WHAT THE EXERCISE ASKS
Edit the Deacons season text from "In first season" to "forward James Johnson.", inclusive, replacing "recruiting class" with "freshman class".

--- PROVIDED TEXT ---

In first season under their new head coach (who replaced former coach Skip Prosser, who died in the off-season), the Deacons lost leading scorer from 2006 to 2007, Kyle Visser, but brought in a good recruiting class (ranked 28th nationally by Scout.com), including guards Jeff Teague and Gary Clark, and forward James Johnson.

--- GIVEN DATA ---

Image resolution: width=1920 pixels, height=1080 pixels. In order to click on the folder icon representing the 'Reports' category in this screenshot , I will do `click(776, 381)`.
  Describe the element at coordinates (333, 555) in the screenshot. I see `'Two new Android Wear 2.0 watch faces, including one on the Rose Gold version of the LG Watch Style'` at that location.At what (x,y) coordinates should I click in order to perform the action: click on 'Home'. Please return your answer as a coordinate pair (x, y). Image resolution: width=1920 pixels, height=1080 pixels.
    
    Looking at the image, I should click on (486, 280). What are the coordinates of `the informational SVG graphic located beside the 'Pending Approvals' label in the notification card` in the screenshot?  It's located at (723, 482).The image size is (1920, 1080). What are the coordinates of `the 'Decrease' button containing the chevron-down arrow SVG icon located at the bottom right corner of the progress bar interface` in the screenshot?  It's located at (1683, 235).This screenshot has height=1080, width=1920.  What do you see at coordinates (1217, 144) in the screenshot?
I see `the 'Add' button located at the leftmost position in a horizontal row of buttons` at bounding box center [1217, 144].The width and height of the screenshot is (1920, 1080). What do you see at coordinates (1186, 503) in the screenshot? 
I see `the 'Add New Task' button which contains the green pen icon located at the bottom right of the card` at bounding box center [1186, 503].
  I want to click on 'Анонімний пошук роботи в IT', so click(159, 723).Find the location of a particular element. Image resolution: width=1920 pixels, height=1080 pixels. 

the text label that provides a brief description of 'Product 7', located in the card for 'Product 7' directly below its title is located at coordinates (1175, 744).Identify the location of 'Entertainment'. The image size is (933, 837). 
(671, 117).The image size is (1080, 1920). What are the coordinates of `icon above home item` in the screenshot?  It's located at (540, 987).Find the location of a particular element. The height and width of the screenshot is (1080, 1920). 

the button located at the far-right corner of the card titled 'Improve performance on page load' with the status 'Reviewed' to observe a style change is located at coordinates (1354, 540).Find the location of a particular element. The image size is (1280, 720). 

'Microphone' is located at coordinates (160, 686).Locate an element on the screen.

---

RESPONSE TO THE EXERCISE
In first season under their new head coach (who replaced former coach Skip Prosser, who died in the off-season), the Deacons lost leading scorer from 2006 to 2007, Kyle Visser, but brought in a good freshman class (ranked 28th nationally by Scout.com), including guards Jeff Teague and Gary Clark, and forward James Johnson.